What to do -> Filter the listing so that only lines with the word "each" remain.

◆ ◆ ◆

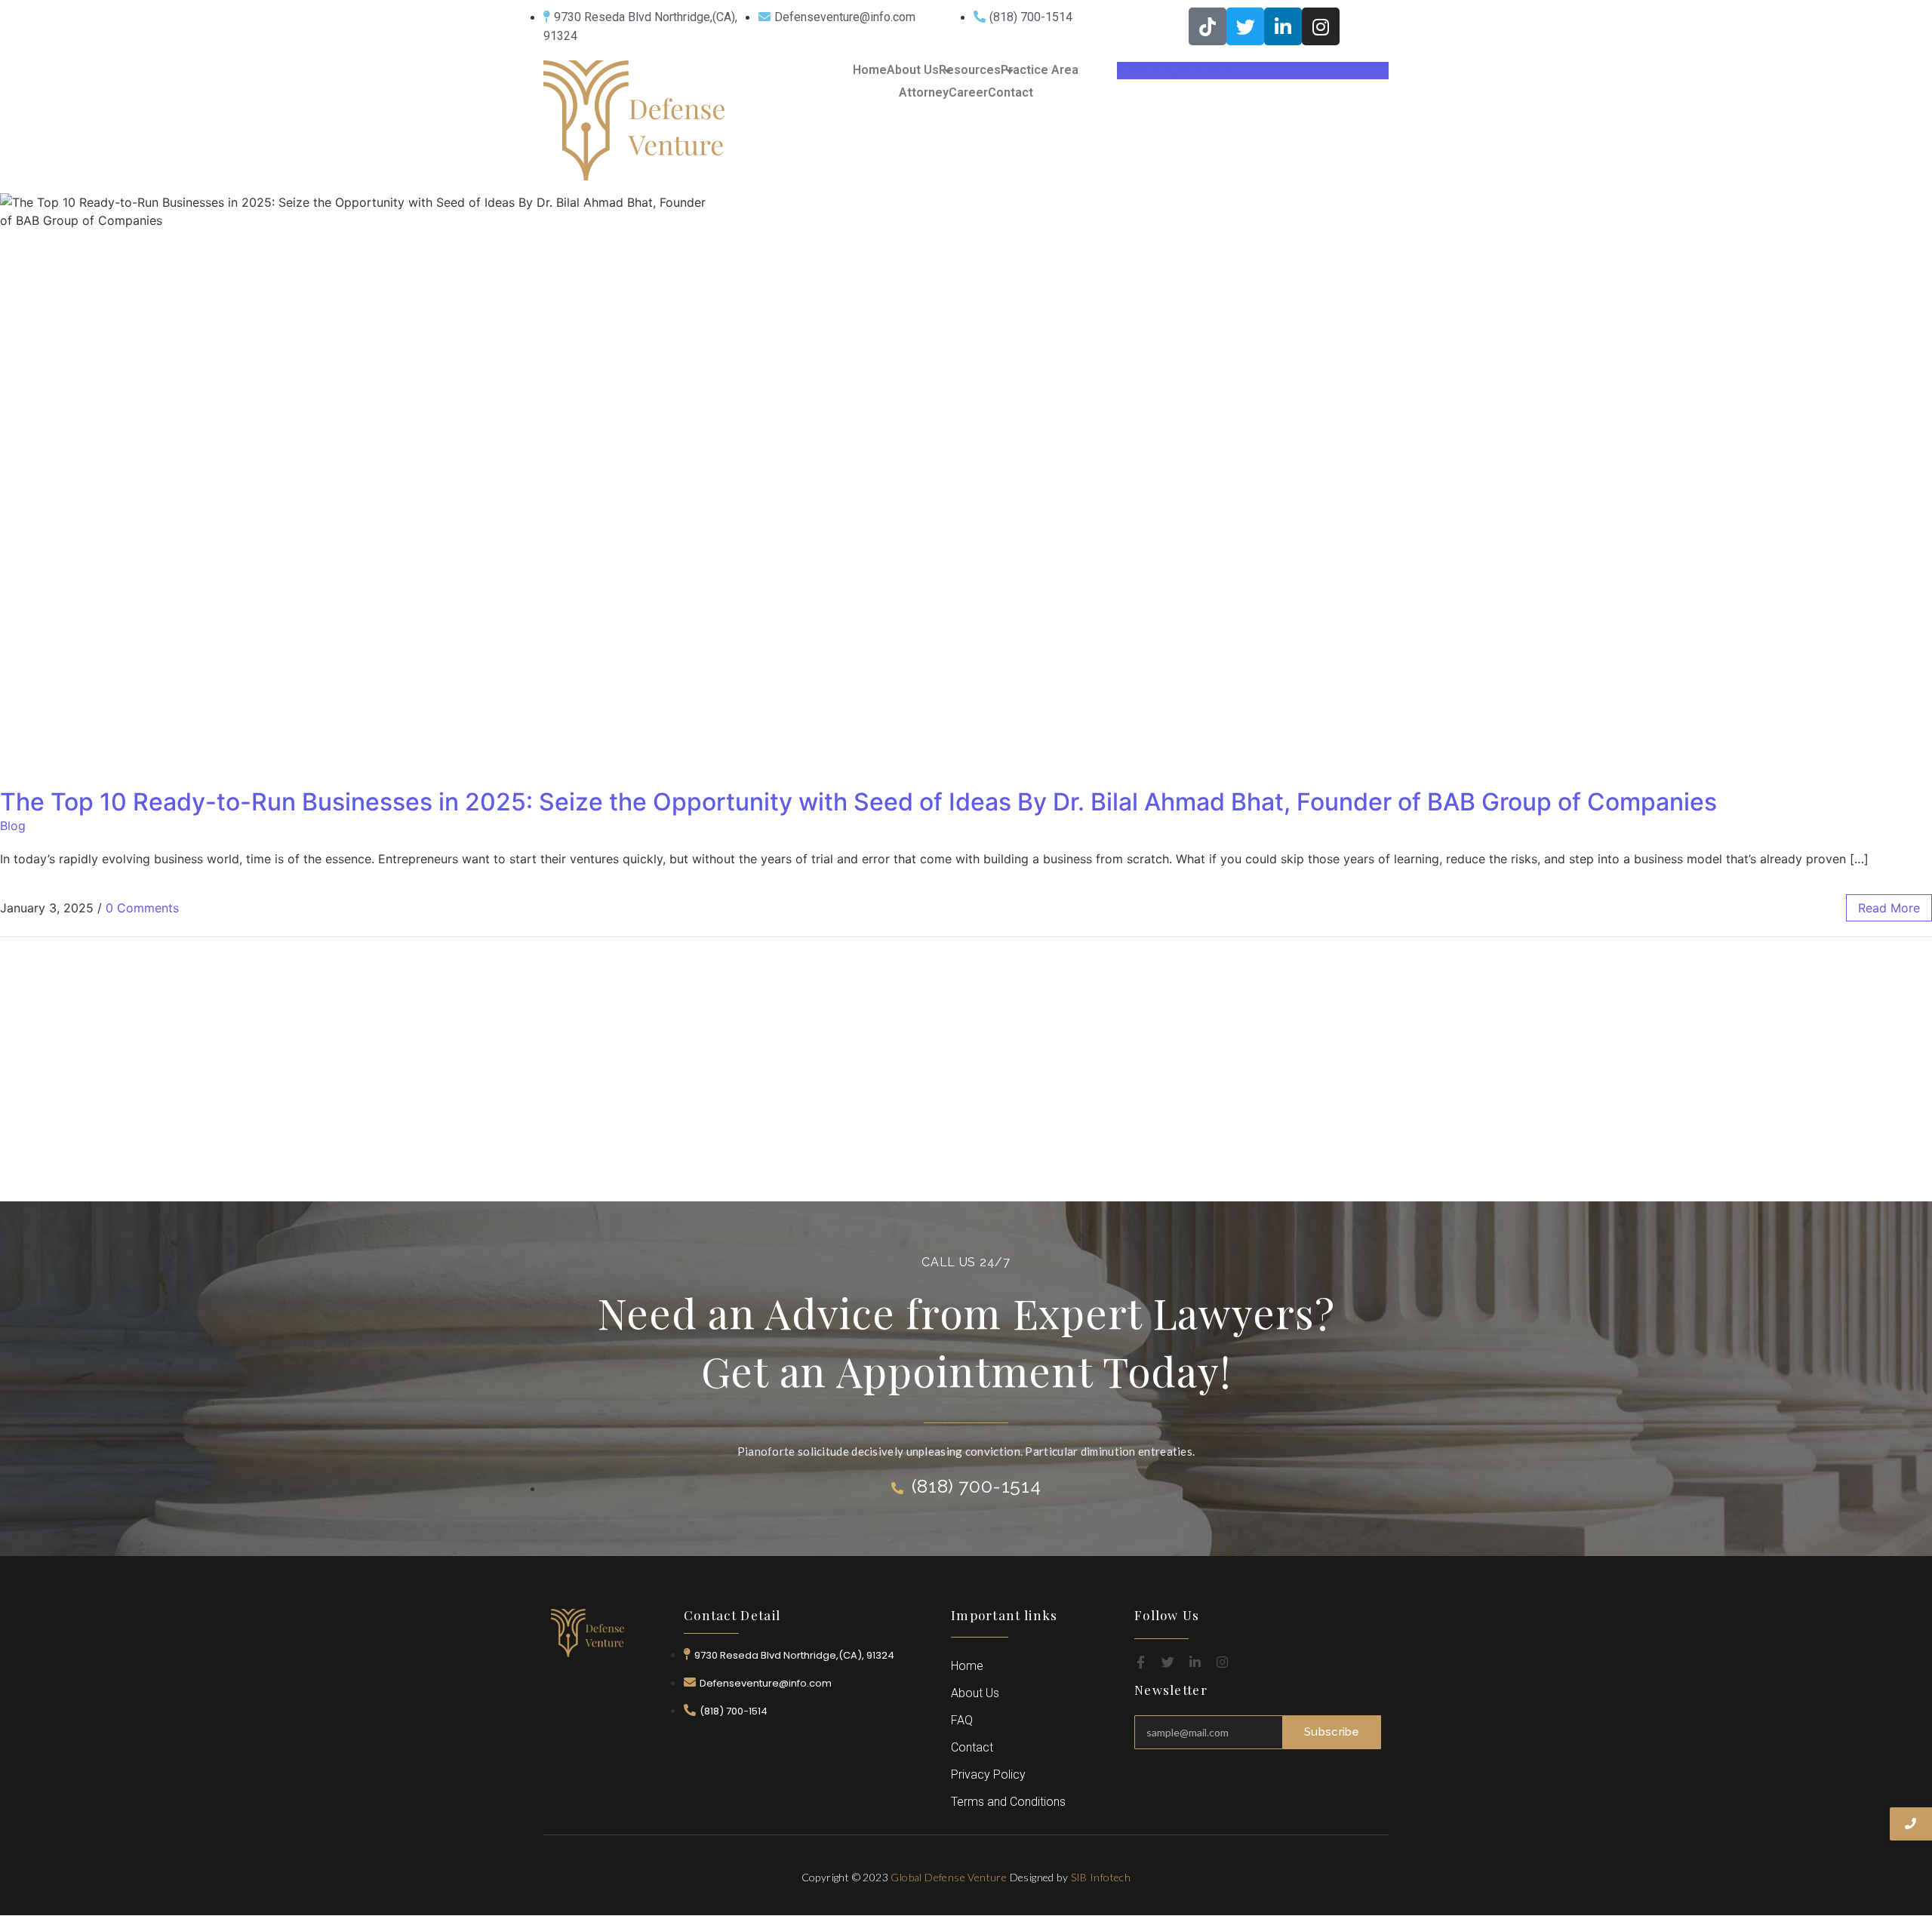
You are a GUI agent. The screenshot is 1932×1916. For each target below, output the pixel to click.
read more (1889, 907)
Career (968, 92)
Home (870, 70)
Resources (970, 70)
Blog (13, 825)
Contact (1010, 92)
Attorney (924, 92)
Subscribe (1332, 1732)
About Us (913, 70)
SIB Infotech (1101, 1877)
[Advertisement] (966, 1088)
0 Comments (142, 907)
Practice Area (1039, 70)
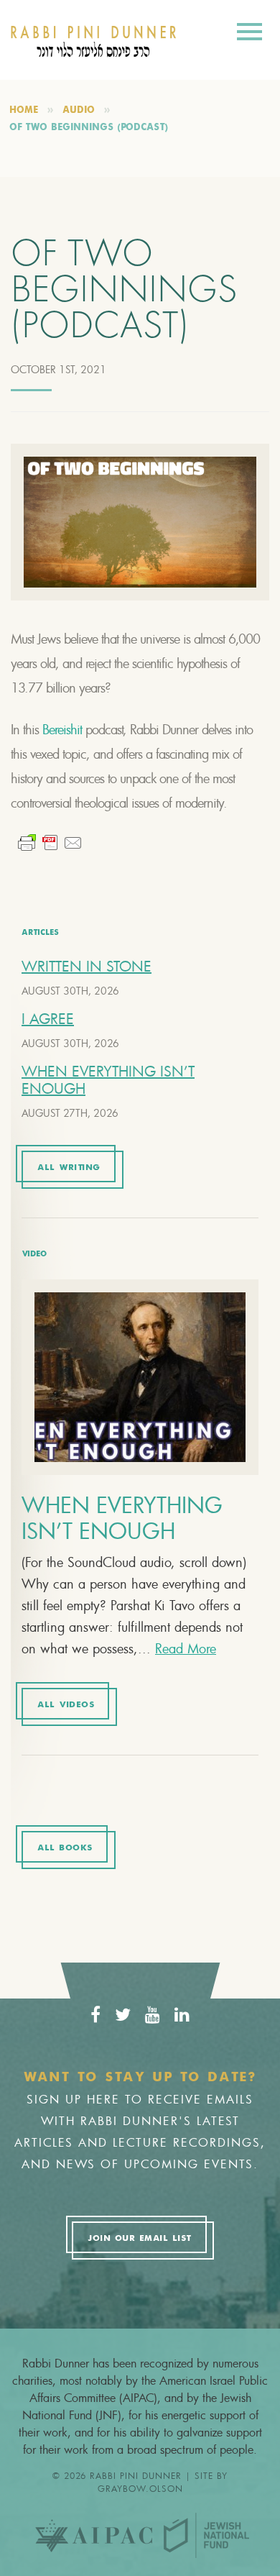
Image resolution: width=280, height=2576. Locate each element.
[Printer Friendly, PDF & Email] (50, 843)
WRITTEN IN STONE (86, 966)
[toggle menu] (249, 34)
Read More (185, 1648)
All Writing (69, 1168)
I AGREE (48, 1018)
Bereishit (62, 729)
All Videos (65, 1705)
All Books (65, 1848)
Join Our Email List (139, 2238)
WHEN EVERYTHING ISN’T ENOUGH (108, 1079)
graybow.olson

◆ ◆ ◆

Output of the exercise ->
You are a GUI agent. The screenshot is 1932×1916. For each target below, output the pixel to click.
Image resolution: width=280, height=2576. Locate each element.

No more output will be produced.